Exercise prompt:
Transcribe all records exactly; omit pictures.

Records from a dataset:
^^^^

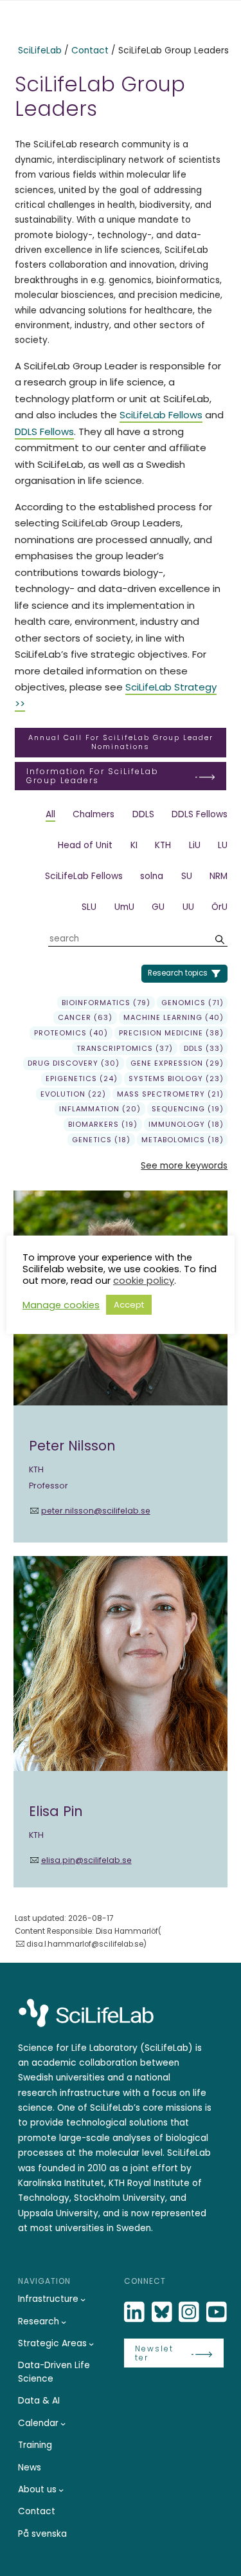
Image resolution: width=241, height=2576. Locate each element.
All (50, 814)
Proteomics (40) (71, 1033)
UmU (124, 907)
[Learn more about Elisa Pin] (120, 1721)
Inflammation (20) (100, 1109)
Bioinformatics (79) (106, 1002)
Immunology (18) (186, 1124)
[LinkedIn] (135, 2312)
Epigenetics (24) (82, 1078)
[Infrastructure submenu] (82, 2299)
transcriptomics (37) (124, 1048)
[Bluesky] (163, 2312)
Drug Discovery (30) (74, 1063)
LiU (195, 845)
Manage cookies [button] (61, 1305)
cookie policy (143, 1280)
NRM (219, 876)
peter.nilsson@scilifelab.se (95, 1510)
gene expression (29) (177, 1063)
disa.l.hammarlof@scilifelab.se (84, 1944)
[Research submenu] (63, 2321)
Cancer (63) (85, 1017)
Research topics (178, 973)
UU (188, 907)
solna (151, 876)
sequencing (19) (188, 1109)
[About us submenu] (61, 2489)
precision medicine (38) (171, 1033)
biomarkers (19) (103, 1124)
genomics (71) (192, 1002)
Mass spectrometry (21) (170, 1094)
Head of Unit (85, 845)
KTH (163, 845)
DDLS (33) (204, 1048)
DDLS (143, 814)
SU (186, 876)
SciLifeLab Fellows (161, 415)
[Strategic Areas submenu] (91, 2343)
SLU (89, 907)
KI (134, 845)
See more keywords (184, 1166)
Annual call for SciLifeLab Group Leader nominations (120, 742)
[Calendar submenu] (63, 2423)
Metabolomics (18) (182, 1140)
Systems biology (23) (176, 1078)
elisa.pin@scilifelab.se (86, 1860)
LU (223, 845)
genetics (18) (101, 1140)
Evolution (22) (73, 1094)
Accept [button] (129, 1305)
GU (158, 907)
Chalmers (93, 814)
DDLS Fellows (44, 431)
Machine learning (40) (173, 1017)
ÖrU (219, 907)
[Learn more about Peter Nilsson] (120, 1367)
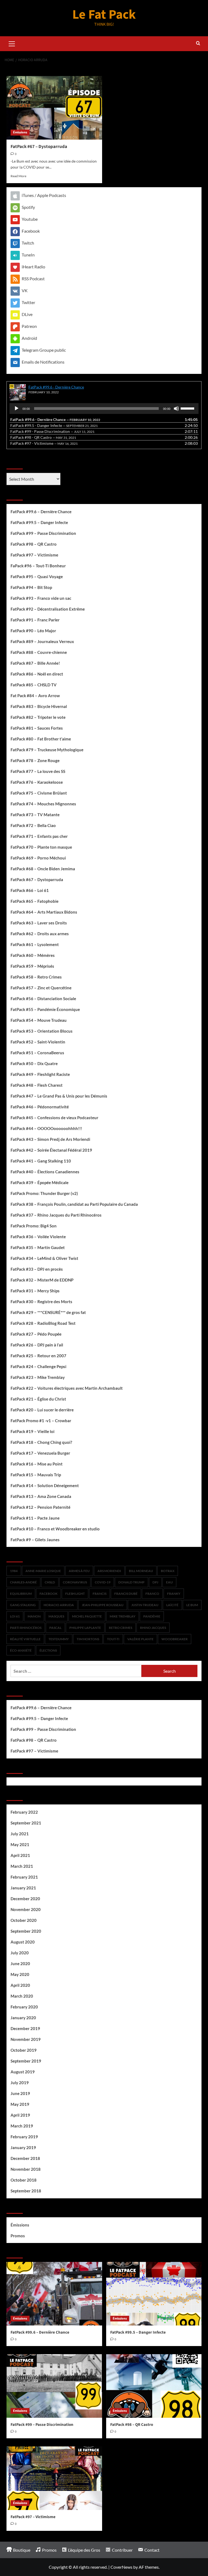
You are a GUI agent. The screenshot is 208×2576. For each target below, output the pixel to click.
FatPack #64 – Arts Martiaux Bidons (44, 912)
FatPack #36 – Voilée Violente (38, 1236)
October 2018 (24, 2180)
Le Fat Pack (104, 14)
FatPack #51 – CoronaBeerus (37, 1052)
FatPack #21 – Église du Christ (38, 1398)
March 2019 (22, 2125)
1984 (14, 1571)
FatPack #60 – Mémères (33, 955)
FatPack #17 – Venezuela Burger (40, 1453)
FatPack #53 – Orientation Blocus (42, 1031)
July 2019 (20, 2082)
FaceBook (48, 1594)
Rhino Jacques (153, 1628)
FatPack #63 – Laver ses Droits (39, 922)
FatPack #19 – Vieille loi (32, 1431)
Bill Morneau (141, 1571)
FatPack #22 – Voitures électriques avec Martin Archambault (67, 1388)
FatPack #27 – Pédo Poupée (36, 1334)
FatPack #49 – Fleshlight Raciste (40, 1074)
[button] (11, 43)
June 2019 (20, 2093)
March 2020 (22, 1996)
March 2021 (22, 1866)
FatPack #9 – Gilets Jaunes (35, 1539)
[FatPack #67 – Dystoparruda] (54, 108)
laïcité (172, 1605)
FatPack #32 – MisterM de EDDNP (42, 1279)
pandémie (151, 1616)
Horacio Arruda (59, 1605)
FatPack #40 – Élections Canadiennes (45, 1171)
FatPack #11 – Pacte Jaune (35, 1518)
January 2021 (23, 1887)
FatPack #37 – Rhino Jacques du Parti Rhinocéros (56, 1215)
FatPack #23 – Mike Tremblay (38, 1377)
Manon (34, 1616)
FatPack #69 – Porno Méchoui (38, 857)
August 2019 (23, 2071)
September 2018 (26, 2190)
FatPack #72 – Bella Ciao (33, 825)
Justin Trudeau (144, 1605)
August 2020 (23, 1941)
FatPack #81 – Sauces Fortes (37, 728)
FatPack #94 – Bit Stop (31, 587)
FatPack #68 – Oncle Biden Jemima (43, 868)
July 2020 (20, 1952)
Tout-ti (113, 1639)
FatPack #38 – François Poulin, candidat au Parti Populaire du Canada (74, 1204)
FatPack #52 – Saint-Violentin (38, 1041)
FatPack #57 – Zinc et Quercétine (41, 987)
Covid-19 (102, 1582)
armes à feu (79, 1571)
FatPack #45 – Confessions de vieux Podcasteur (54, 1117)
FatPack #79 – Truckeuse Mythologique (47, 749)
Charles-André (23, 1582)
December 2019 (25, 2028)
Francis (99, 1594)
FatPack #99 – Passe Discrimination (43, 533)
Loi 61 (15, 1616)
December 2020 (25, 1898)
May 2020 (20, 1974)
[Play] (16, 408)
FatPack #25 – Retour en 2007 (38, 1355)
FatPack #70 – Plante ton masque (41, 847)
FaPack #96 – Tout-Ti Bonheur (38, 565)
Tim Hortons (88, 1639)
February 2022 (24, 1812)
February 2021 (24, 1877)
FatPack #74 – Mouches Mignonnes (43, 803)
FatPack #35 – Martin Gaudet (38, 1247)
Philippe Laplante (85, 1628)
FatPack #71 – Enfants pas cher (39, 836)
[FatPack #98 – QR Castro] (154, 2386)
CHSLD (50, 1582)
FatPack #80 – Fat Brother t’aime (41, 738)
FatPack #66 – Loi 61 (30, 890)
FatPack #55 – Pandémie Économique (45, 1009)
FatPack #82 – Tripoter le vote (38, 717)
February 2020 (24, 2006)
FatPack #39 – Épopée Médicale (40, 1182)
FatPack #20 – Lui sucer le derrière (42, 1409)
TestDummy (58, 1639)
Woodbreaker (174, 1639)
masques (56, 1616)
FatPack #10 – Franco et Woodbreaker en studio (55, 1528)
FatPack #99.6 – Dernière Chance (41, 511)
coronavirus (75, 1582)
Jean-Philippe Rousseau (102, 1605)
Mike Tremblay (122, 1616)
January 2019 (23, 2147)
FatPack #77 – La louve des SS (38, 771)
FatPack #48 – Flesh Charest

^^^^

Result below:
Image resolution: width=241, height=2576. Locate each element.
All (50, 814)
Proteomics (40) (71, 1033)
UmU (124, 907)
[Learn more about Elisa Pin] (120, 1721)
Inflammation (20) (100, 1109)
Bioinformatics (79) (106, 1002)
Immunology (18) (186, 1124)
[LinkedIn] (135, 2312)
Epigenetics (24) (82, 1078)
[Infrastructure submenu] (82, 2299)
transcriptomics (37) (124, 1048)
[Bluesky] (163, 2312)
Drug Discovery (30) (74, 1063)
LiU (195, 845)
Manage cookies [button] (61, 1305)
cookie policy (143, 1280)
NRM (219, 876)
peter.nilsson@scilifelab.se (95, 1510)
gene expression (29) (177, 1063)
disa.l.hammarlof@scilifelab.se (84, 1944)
[Research submenu] (63, 2321)
Cancer (63) (85, 1017)
Research topics (178, 973)
UU (188, 907)
solna (151, 876)
sequencing (19) (188, 1109)
[About us submenu] (61, 2489)
precision medicine (38) (171, 1033)
biomarkers (19) (103, 1124)
genomics (71) (192, 1002)
Mass spectrometry (21) (170, 1094)
Head of Unit (85, 845)
KTH (163, 845)
DDLS (33) (204, 1048)
DDLS (143, 814)
SU (186, 876)
SciLifeLab Fellows (161, 415)
[Strategic Areas submenu] (91, 2343)
SLU (89, 907)
KI (134, 845)
See more keywords (184, 1166)
Annual call for SciLifeLab Group Leader nominations (120, 742)
[Calendar submenu] (63, 2423)
Metabolomics (18) (182, 1140)
Systems biology (23) (176, 1078)
elisa.pin@scilifelab.se (86, 1860)
LU (223, 845)
genetics (18) (101, 1140)
Evolution (22) (73, 1094)
Accept [button] (129, 1305)
GU (158, 907)
Chalmers (93, 814)
DDLS Fellows (44, 431)
Machine learning (40) (173, 1017)
ÖrU (219, 907)
[Learn more about Peter Nilsson] (120, 1367)
You are a GUI agent. The screenshot is 208×2576. For each target below, output the pixel to click.
FatPack #64 – Arts Martiaux Bidons (44, 912)
FatPack #36 – Voilée Violente (38, 1236)
October 2018 (24, 2180)
Le Fat Pack (104, 14)
FatPack #51 – CoronaBeerus (37, 1052)
FatPack #21 – Église du Christ (38, 1398)
March 2019 (22, 2125)
1984 (14, 1571)
FatPack #60 – Mémères (33, 955)
FatPack #17 – Venezuela Burger (40, 1453)
FatPack #53 – Orientation Blocus (42, 1031)
July 2019 (20, 2082)
FaceBook (48, 1594)
Rhino Jacques (153, 1628)
FatPack #63 – Laver ses Droits (39, 922)
FatPack #19 – Vieille loi (32, 1431)
Bill Morneau (141, 1571)
FatPack #22 – Voitures électriques avec Martin Archambault (67, 1388)
FatPack #27 – Pédo Poupée (36, 1334)
FatPack #49 – Fleshlight Raciste (40, 1074)
[button] (11, 43)
June 2019 (20, 2093)
March 2020 (22, 1996)
March 2021 (22, 1866)
FatPack #9 – Gilets Jaunes (35, 1539)
[FatPack #67 – Dystoparruda] (54, 108)
laïcité (172, 1605)
FatPack #32 – MisterM de EDDNP (42, 1279)
pandémie (151, 1616)
Horacio Arruda (59, 1605)
FatPack #40 – Élections Canadiennes (45, 1171)
FatPack #11 – Pacte Jaune (35, 1518)
January 2021 (23, 1887)
FatPack #37 – Rhino Jacques du Parti Rhinocéros (56, 1215)
FatPack #23 – Mike Tremblay (38, 1377)
Manon (34, 1616)
FatPack #69 – Porno Méchoui (38, 857)
August 2019 (23, 2071)
September 2018 (26, 2190)
FatPack #72 – Bella Ciao (33, 825)
Justin Trudeau (144, 1605)
August 2020 (23, 1941)
FatPack #81 – Sauces Fortes (37, 728)
FatPack #94 – Bit Stop (31, 587)
FatPack #68 – Oncle Biden Jemima (43, 868)
July 2020 (20, 1952)
Tout-ti (113, 1639)
FatPack #38 – François Poulin, candidat au Parti Populaire du Canada (74, 1204)
FatPack #52 – Saint-Violentin (38, 1041)
FatPack #57 – Zinc et Quercétine (41, 987)
Covid-19 (102, 1582)
armes à feu (79, 1571)
FatPack #45 – Confessions de vieux Podcasteur (54, 1117)
FatPack #79 – Truckeuse Mythologique (47, 749)
Charles-André (23, 1582)
December 2019 (25, 2028)
Francis (99, 1594)
FatPack #99 – Passe Discrimination (43, 533)
Loi 61 (15, 1616)
December 2020 (25, 1898)
May 2020 (20, 1974)
[Play] (16, 408)
FatPack #25 – Retour en 2007 (38, 1355)
FatPack #70 – Plante ton masque (41, 847)
FaPack #96 – Tout-Ti Bonheur (38, 565)
Tim Hortons (88, 1639)
February 2022 (24, 1812)
February 2021 (24, 1877)
FatPack #74 – Mouches Mignonnes (43, 803)
FatPack #35 – Martin Gaudet (38, 1247)
Philippe Laplante (85, 1628)
FatPack #71 – Enfants pas cher (39, 836)
[FatPack #98 – QR Castro] (154, 2386)
CHSLD (50, 1582)
FatPack #80 – Fat Brother t’aime (41, 738)
FatPack #66 – Loi 61 (30, 890)
FatPack #55 – Pandémie Économique (45, 1009)
FatPack #82 – Tripoter le vote (38, 717)
February 2020 (24, 2006)
FatPack #39 – Épopée Médicale (40, 1182)
FatPack #20 – Lui sucer le derrière (42, 1409)
TestDummy (58, 1639)
Woodbreaker (174, 1639)
masques (56, 1616)
FatPack #10 – Franco et Woodbreaker en studio (55, 1528)
FatPack #99.6 – Dernière Chance (41, 511)
coronavirus (75, 1582)
Jean-Philippe Rousseau (102, 1605)
Mike Tremblay (122, 1616)
January 2019 (23, 2147)
FatPack #77 – La louve des SS (38, 771)
FatPack #48 – Flesh Charest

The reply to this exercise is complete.